Les finances  : Il n’y a pas à proprement parler de réforme du mode de financement des différents territoires dans ce projet. Cependant les modifications intervenues auparavant doivent être considérées dans son contexte. Elles ont comme conséquence de réduire considérablement l’autonomie financière des collectivités locales en les rendant davantage dépendantes des dotations de l’Etat. C’est particulièrement le cas avec la suppression de la taxe professionnelle et son remplacement par des taxes calculées sur de nouvelles bases. Si certaines collectivités pensent y trouver avantage comme le Chesnay beaucoup risque d’être fortement pénalisé.
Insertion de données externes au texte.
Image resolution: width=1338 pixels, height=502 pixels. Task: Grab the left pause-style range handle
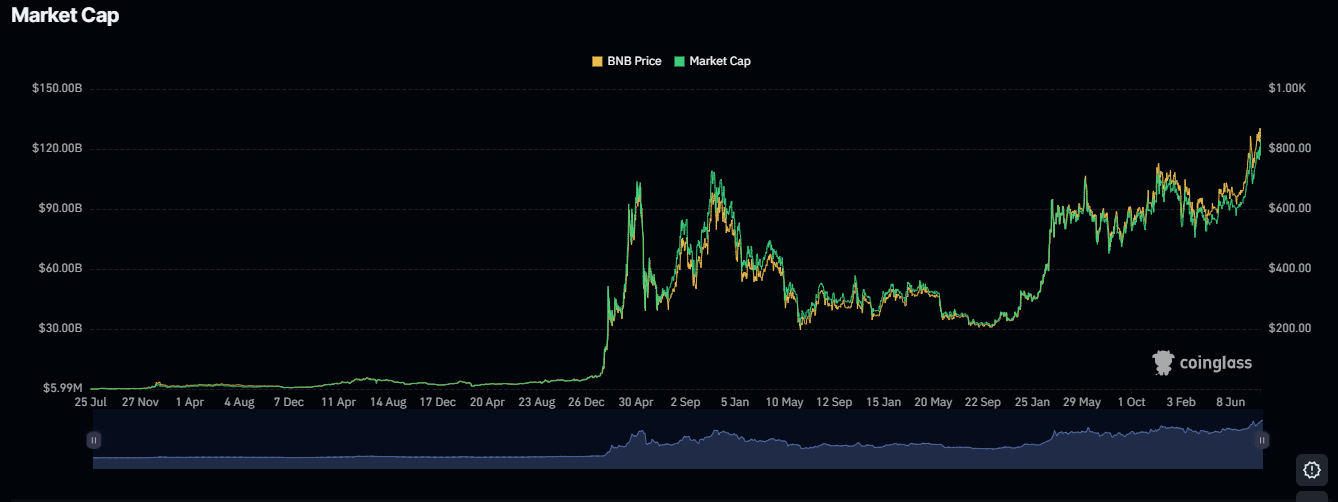coord(94,440)
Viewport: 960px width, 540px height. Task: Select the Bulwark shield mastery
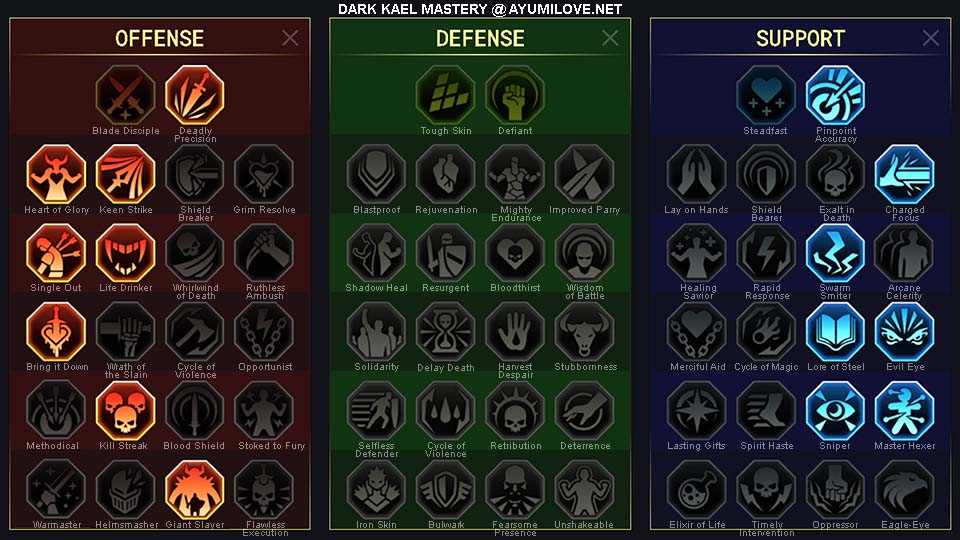coord(446,490)
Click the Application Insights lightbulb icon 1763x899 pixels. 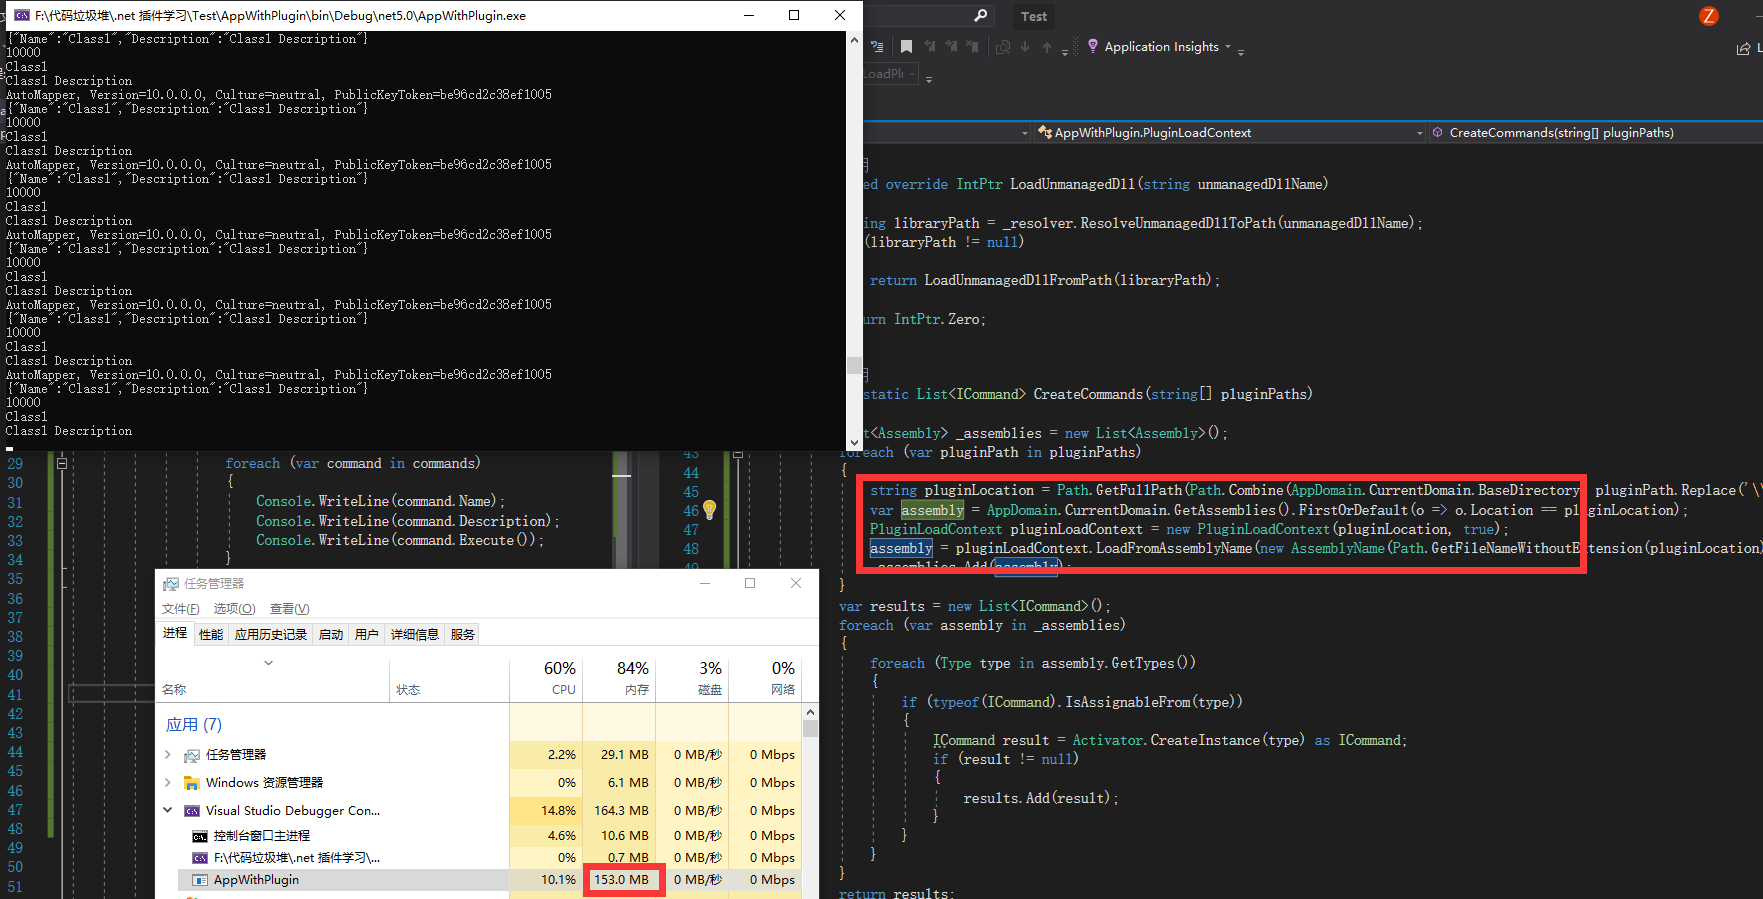point(1093,47)
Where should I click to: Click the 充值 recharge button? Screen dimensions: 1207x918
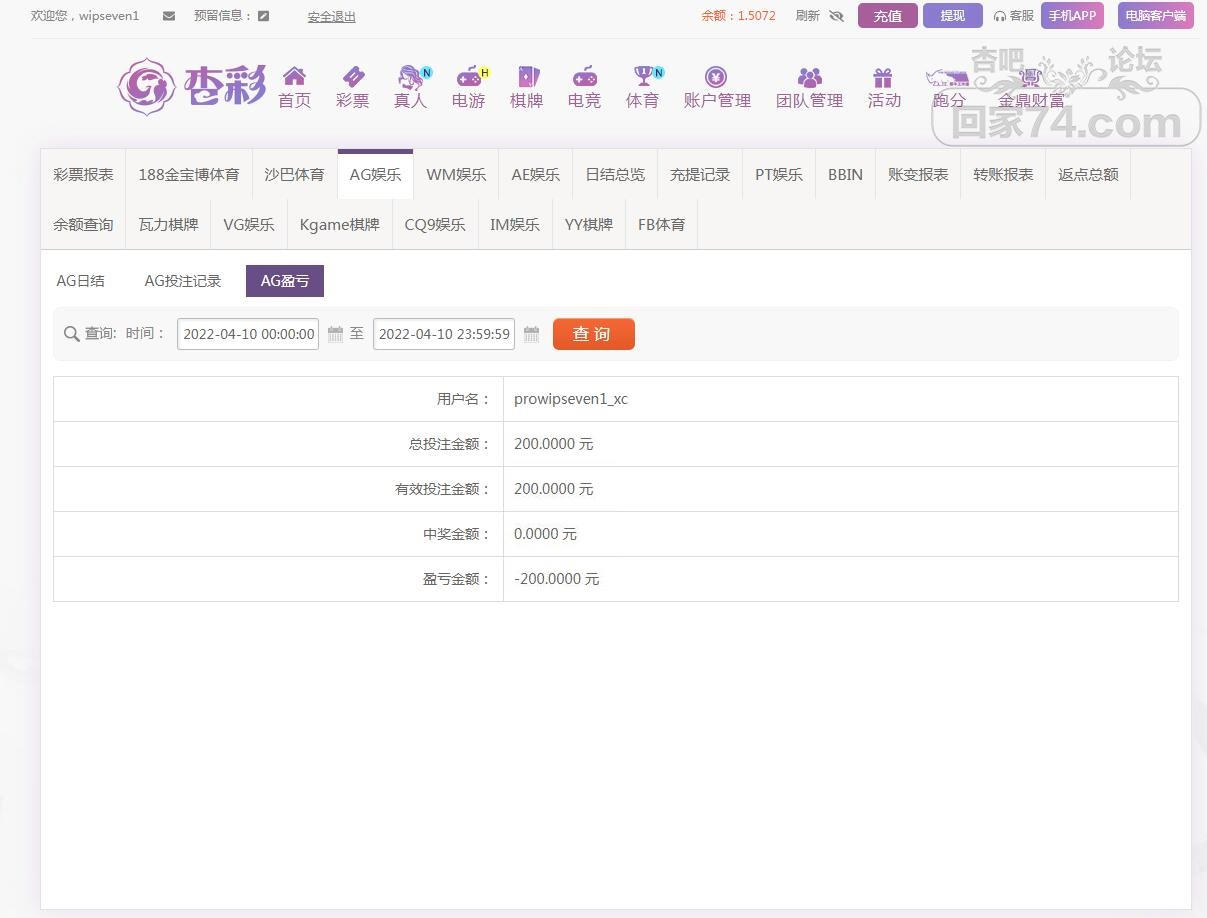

En attendant la mise en œuvre complète de cette réforme c’est l’Etat qui doit compenser au centime près l’apport financier de l’ancienne taxe professionnelle. Pour la suite les choses restent encore très incertaines. Le plus pénalisant par contre pour les départements est le transfert effectué vers eux par l’Etat de son devoir de solidarité concernant le paiement de certaines allocations comme le RSA, les allocations de dépendance et aux handicapés. Le montant de ces allocations devait être entièrement compensé par des dotations de l’Etat. Il s’avère que ces dotations couvrent en réalité, au mieux, 80% des besoins obligeant les départements à réduire ou supprimer de nombreuses subventions accordées dans différents domaines, classes vertes pour ne prendre qu’un exemple.

Dans les différents aspect de ces lois nous voyons le couple associant Etat / Région à vocation plus générale de prospective globale à l’ensemble Département / Intercommunalité / Commune davantage consacré à la démocratie de proximité remplacé par un nouveau couple composé par Etat / Région / Département d’une part et Intercommunalité / Commune d’autre part avec l’importante perte en influence de cette dernière entité qui devra cohabiter avec une autre partie très renforcée et encore davantage déconnectée du terrain.

Nous pouvons conclure en faisant part de la préoccupation de très nombreux élus locaux qui voient dans ces projets une réelle défiance du pouvoir à leur égard et une méconnaissance de l’importance de la démocratie de proximité. Ils considèrent cette démocratie comme une richesse qui ne doit pas être dénoncée comme un gêne mais au contraire encouragée. Ils savent quels excès peuvent être induits par un renforcement trop marqué de l’autorité centrale.

Remarquons, par ailleurs, que les communes sont relativement peu concernées par ces nouvelles lois en discussion et que le cadre dans lequel elles évoluent ne sera pas modifié de façon significative.